--- WORK ORDER ---
Look through the data below for the line with "Image resolution: width=1080", and transcribe it exactly together with each line after it up to and including the line with "has width=1060, height=647.". Give nothing else.
■ ■ ■
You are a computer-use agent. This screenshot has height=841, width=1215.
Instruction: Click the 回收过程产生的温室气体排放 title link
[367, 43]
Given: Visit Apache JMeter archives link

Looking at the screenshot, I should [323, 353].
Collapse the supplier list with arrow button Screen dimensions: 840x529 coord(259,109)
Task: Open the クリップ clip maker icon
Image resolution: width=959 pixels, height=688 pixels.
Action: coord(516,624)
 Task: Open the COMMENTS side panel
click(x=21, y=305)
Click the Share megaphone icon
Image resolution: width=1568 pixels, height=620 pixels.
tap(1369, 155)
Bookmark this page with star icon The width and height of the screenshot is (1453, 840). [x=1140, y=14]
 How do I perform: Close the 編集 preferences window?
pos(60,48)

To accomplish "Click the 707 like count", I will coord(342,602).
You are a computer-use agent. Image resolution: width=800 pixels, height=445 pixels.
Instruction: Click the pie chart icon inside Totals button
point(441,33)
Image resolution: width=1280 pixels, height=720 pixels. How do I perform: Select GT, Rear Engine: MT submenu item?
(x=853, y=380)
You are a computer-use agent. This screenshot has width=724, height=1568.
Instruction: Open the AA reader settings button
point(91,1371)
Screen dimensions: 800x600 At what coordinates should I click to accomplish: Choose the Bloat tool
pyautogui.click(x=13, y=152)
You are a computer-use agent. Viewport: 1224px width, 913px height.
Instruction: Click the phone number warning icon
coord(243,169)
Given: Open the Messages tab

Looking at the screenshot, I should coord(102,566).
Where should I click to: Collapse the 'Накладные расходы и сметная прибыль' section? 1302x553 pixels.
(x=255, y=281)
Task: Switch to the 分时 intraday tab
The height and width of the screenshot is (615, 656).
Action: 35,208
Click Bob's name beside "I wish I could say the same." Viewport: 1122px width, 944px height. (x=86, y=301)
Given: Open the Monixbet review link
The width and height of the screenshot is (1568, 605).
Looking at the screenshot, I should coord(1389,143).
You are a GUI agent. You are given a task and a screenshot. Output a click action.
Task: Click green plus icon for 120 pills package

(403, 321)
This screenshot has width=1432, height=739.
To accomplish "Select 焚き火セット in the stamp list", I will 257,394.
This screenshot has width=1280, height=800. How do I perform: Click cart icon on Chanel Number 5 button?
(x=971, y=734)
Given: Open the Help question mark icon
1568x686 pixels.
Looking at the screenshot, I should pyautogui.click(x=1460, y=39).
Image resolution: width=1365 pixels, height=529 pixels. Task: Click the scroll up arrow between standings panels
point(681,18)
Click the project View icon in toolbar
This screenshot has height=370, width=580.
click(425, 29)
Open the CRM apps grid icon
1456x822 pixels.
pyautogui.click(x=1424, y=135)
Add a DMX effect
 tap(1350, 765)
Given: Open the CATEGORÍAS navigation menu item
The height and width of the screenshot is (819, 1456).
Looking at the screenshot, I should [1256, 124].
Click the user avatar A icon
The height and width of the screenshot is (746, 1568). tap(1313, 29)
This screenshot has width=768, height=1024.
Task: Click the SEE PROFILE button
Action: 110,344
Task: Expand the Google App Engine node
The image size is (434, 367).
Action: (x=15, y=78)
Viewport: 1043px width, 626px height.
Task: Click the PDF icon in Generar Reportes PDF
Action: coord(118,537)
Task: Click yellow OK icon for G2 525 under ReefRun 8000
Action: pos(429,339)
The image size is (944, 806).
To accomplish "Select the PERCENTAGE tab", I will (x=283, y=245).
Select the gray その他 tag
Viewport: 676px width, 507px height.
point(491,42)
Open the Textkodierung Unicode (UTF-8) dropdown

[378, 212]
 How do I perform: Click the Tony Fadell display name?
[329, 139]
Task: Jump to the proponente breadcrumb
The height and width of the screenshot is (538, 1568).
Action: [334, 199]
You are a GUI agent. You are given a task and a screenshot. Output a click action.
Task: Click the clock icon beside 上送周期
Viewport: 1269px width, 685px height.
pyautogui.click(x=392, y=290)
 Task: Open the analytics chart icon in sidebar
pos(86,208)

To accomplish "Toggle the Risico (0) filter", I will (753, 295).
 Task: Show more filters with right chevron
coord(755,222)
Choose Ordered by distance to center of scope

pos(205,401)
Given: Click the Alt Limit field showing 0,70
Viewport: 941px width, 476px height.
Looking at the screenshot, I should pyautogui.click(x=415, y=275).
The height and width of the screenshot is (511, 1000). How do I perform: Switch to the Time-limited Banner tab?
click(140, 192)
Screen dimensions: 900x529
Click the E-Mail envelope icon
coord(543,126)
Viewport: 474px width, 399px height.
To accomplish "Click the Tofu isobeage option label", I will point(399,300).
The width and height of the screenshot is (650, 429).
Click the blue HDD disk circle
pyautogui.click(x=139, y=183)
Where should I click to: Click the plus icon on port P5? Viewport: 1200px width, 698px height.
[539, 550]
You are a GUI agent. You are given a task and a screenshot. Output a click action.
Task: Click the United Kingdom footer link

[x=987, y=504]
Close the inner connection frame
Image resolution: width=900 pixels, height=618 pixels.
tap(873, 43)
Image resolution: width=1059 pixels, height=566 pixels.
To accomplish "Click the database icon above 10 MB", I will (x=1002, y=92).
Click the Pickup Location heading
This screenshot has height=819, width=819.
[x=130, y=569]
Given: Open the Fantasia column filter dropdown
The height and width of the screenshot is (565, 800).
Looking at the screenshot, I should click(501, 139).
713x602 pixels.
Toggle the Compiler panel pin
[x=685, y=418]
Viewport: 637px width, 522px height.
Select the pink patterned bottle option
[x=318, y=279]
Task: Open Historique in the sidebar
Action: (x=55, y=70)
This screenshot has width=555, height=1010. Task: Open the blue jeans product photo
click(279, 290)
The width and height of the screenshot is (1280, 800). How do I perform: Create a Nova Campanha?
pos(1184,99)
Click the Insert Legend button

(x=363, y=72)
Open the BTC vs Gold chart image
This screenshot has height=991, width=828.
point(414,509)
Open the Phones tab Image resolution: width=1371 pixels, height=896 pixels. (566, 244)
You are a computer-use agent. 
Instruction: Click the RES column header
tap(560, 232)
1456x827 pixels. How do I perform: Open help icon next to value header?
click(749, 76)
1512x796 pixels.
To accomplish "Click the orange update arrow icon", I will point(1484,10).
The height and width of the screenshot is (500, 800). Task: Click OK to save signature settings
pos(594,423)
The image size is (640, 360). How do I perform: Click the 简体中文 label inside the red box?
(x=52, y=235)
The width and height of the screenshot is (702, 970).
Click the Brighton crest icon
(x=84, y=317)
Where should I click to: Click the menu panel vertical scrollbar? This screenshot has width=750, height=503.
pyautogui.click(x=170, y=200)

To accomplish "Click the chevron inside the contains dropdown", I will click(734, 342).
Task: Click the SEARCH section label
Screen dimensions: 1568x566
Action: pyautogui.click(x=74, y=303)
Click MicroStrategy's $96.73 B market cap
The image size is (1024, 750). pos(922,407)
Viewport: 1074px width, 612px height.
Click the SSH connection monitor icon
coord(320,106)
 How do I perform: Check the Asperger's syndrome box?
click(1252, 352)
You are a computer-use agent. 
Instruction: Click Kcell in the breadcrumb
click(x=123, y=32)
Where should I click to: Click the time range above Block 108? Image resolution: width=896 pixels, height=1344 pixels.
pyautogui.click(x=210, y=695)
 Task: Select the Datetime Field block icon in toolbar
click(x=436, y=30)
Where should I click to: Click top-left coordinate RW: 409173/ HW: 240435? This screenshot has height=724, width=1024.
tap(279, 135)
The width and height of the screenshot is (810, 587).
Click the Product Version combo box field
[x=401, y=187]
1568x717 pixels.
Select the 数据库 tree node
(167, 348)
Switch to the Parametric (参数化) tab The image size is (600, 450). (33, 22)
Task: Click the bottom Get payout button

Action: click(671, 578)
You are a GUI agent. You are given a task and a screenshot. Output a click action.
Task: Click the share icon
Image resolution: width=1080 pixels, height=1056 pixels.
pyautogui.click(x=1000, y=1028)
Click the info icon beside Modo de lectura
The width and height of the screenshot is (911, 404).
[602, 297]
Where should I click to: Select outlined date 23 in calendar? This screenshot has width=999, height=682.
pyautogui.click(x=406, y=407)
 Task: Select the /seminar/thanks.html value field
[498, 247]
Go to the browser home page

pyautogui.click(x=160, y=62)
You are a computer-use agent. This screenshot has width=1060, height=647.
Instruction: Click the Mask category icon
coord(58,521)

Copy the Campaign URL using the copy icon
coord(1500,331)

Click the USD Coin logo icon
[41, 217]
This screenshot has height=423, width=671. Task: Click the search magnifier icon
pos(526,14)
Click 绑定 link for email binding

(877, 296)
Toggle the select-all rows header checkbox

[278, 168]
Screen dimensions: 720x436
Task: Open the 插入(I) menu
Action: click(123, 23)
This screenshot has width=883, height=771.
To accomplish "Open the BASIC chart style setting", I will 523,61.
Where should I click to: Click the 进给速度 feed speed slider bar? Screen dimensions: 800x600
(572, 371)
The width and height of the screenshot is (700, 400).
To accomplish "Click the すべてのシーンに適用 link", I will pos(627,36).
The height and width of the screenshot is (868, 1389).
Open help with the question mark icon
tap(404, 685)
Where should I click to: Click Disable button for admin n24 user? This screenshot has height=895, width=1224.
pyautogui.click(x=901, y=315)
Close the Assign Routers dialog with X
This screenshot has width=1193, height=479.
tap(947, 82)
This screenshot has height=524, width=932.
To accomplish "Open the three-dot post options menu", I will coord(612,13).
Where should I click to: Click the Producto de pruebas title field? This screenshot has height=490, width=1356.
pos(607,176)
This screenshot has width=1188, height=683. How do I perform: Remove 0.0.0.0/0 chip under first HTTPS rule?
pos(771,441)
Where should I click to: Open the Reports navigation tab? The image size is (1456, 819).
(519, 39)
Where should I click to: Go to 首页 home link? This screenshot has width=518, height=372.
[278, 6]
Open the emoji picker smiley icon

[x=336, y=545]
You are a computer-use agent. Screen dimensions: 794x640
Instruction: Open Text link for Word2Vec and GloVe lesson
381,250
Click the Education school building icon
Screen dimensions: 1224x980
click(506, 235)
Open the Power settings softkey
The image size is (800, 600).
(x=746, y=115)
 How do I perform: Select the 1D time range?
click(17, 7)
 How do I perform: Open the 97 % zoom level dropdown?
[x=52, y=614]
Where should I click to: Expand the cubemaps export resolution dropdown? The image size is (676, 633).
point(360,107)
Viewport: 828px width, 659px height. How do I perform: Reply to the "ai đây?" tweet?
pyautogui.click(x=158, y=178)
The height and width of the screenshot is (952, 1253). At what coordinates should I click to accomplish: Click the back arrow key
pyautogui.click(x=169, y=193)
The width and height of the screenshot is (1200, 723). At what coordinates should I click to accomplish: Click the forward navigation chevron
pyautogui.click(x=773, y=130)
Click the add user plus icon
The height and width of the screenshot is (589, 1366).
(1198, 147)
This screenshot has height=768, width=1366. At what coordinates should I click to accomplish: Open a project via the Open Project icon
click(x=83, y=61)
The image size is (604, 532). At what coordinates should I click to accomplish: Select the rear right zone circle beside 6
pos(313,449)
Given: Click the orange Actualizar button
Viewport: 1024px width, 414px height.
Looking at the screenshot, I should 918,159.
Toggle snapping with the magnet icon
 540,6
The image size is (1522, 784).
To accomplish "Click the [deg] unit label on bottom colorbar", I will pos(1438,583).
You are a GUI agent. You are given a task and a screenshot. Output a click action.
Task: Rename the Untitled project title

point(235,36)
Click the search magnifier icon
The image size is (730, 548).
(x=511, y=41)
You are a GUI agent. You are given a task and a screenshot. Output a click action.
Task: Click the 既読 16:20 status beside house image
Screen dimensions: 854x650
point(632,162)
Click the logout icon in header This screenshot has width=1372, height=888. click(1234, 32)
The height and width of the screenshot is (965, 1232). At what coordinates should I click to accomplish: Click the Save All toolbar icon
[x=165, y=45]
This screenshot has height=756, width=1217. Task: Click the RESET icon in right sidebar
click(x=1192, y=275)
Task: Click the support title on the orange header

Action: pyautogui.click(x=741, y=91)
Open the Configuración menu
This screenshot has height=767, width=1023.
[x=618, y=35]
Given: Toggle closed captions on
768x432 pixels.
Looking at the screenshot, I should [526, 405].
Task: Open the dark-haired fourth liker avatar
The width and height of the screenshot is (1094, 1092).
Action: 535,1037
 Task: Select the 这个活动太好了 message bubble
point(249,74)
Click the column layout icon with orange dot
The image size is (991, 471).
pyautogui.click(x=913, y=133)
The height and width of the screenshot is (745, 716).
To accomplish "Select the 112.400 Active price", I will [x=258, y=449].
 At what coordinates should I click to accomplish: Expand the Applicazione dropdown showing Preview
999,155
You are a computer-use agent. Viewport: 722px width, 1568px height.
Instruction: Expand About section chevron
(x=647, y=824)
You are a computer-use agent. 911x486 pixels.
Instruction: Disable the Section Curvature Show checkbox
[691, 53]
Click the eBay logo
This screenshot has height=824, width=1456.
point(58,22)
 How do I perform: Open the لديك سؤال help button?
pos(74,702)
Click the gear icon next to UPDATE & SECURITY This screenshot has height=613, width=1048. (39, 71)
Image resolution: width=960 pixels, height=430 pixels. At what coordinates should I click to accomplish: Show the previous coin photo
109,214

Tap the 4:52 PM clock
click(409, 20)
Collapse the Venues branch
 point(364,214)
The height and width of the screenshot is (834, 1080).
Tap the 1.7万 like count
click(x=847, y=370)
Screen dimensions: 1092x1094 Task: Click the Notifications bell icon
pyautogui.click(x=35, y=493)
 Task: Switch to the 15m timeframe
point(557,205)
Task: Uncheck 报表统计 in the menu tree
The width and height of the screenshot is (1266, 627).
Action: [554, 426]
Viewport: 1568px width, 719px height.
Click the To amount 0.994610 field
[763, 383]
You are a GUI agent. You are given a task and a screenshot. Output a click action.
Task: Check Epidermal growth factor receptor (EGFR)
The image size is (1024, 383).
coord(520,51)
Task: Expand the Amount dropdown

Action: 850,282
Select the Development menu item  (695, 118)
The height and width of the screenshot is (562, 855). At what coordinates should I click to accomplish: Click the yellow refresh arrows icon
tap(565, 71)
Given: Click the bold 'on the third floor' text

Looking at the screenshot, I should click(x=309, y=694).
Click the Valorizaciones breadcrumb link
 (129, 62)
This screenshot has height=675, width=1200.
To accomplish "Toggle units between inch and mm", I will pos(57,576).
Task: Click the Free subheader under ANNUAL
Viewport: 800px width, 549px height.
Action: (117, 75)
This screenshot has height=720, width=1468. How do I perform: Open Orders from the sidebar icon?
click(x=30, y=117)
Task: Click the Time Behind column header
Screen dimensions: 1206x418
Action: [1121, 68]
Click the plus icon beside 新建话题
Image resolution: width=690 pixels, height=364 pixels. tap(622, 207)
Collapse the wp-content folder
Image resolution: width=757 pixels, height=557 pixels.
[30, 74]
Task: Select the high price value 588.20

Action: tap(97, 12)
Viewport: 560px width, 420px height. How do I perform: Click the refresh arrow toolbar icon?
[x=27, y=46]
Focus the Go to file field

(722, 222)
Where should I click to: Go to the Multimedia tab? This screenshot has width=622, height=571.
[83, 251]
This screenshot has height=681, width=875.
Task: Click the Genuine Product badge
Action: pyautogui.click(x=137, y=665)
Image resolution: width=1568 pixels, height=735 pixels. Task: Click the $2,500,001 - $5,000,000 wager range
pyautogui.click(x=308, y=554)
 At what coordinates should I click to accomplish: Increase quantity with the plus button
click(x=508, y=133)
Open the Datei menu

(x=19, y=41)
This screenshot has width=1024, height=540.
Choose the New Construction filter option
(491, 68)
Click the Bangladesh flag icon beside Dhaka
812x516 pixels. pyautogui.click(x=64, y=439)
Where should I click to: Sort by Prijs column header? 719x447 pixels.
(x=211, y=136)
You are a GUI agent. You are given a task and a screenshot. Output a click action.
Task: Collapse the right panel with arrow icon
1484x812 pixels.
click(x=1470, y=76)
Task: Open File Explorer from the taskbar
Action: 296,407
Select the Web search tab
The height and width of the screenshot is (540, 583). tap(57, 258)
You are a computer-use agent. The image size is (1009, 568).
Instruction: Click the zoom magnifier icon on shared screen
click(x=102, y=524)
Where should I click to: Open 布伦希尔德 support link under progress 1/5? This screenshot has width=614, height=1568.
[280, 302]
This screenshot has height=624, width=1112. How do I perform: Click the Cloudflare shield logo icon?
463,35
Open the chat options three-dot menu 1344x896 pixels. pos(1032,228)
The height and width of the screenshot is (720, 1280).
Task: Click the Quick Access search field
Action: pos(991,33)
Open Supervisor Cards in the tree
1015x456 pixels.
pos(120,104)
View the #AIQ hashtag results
■ ■ ■
--- RESPONSE ---
Image resolution: width=1080 pixels, height=1056 pixels.
pyautogui.click(x=1000, y=1028)
Click the info icon beside Modo de lectura
The width and height of the screenshot is (911, 404).
[602, 297]
Where should I click to: Select outlined date 23 in calendar? This screenshot has width=999, height=682.
pyautogui.click(x=406, y=407)
 Task: Select the /seminar/thanks.html value field
[498, 247]
Go to the browser home page

pyautogui.click(x=160, y=62)
You are a computer-use agent. This screenshot has width=1060, height=647.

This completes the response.